Отрывок для чтения =>
Страница 100 из 113
И ни в коем случае нельзя допускать к этому делу людей случайных, невежественных, не знающих истории, не обладающих вкусом!.. Мне скажут: это само собой разумеется! Нет, само собой не разумеется. Посмотрите, какие предложения читателей редакция рекомендует в качестве «интересных» и «удачных». Страшно делается. Для набережной Обводного канала предлагаются названия «Хрустальная», «Чистая».
Для других улиц и проспектов: Солнечная, Дружная, улица Здоровья, проспект Гостеприимства, улица Грядущего, улица Невской Волны, проспект Белых Ночей, проспект Молодости, площадь Исканий, площадь Легенды…
Простите меня, милые мои земляки, но то, что вы предлагаете и поддерживаете, это — пошлость. Ведь обсуждается, насколько я понимаю, вопрос не о продукции парфюмерной или кондитерской фабрики. Речь идет о названиях улиц одного из прекраснейших городов мира.
Что же надо делать, кто должен вступиться, сказать веское слово, чтобы кончилась наконец эта свистопляска, это повседневное, не встречающее противодействия надругательство над нашим языком, над нашей историей, над нашим прошлым и будущим?!!
Не стоит ли подумать об издании закона, по которому название города, села, улицы, площади, переулка может быть взято под охрану специальной комиссией, как берутся под охрану каменные, бронзовые и деревянные памятники нашей старины?

Исходные данные =>

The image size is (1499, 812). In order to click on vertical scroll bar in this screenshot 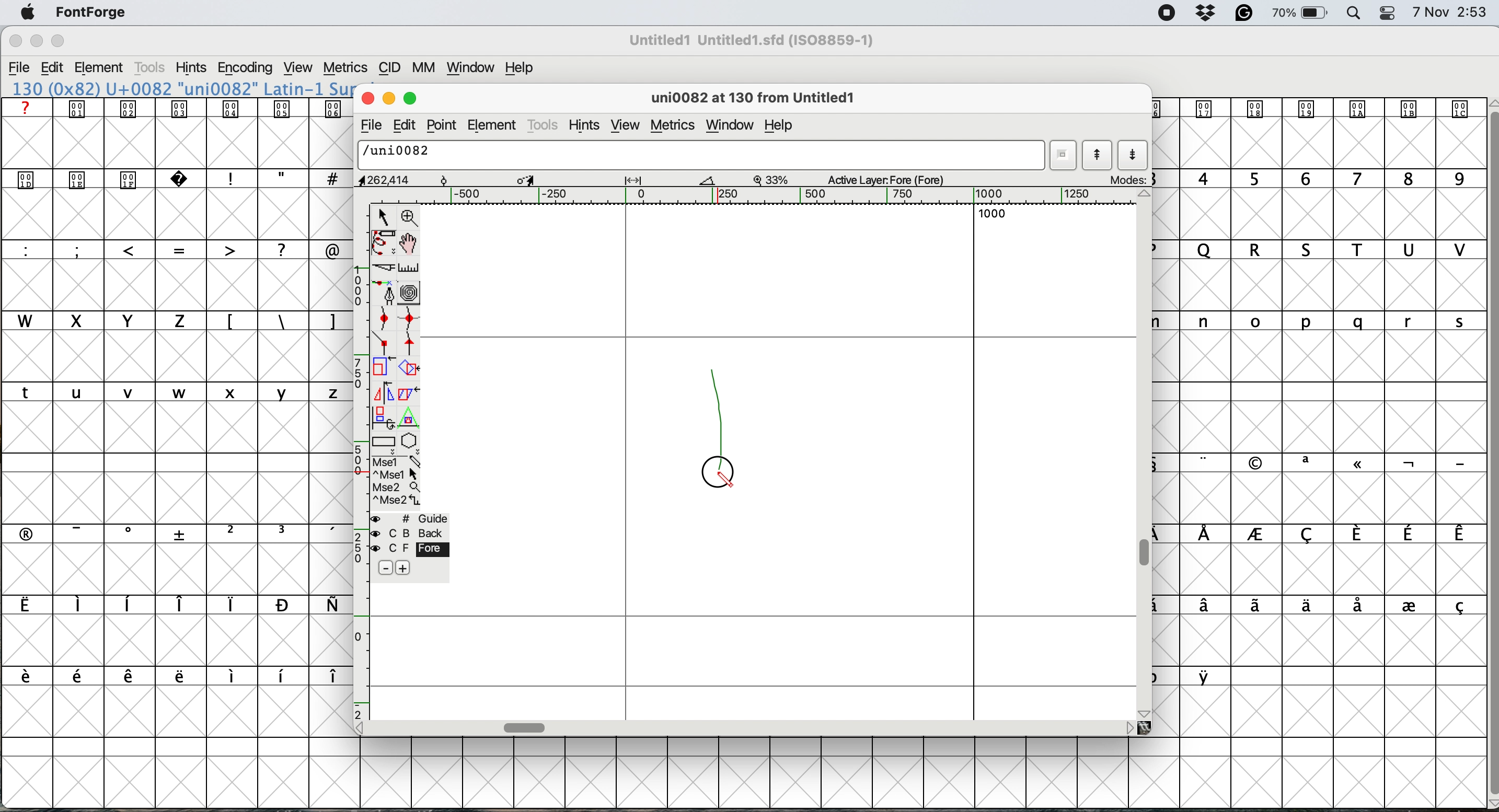, I will do `click(1486, 450)`.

Короткое задание => Согласуются ли с отрывком о названиях улиц утверждения (а), (б) и (в)? Ответьте на каждое «да» или «нет» и подтвердите ответ точной цитатой из отрывка. (а) Среди предложенных читателями названий была улица Здоровья. (б) Автор одобряет названия, которые предлагают и поддерживают его земляки. (в) Автор предлагает, чтобы названия брала под охрану специальная комиссия.

Образец ответа =>
(а) Да: «Для других улиц и проспектов: Солнечная, Дружная, улица Здоровья».
(б) Нет: «то, что вы предлагаете и поддерживаете, это — пошлость».
(в) Да: «может быть взято под охрану специальной комиссией».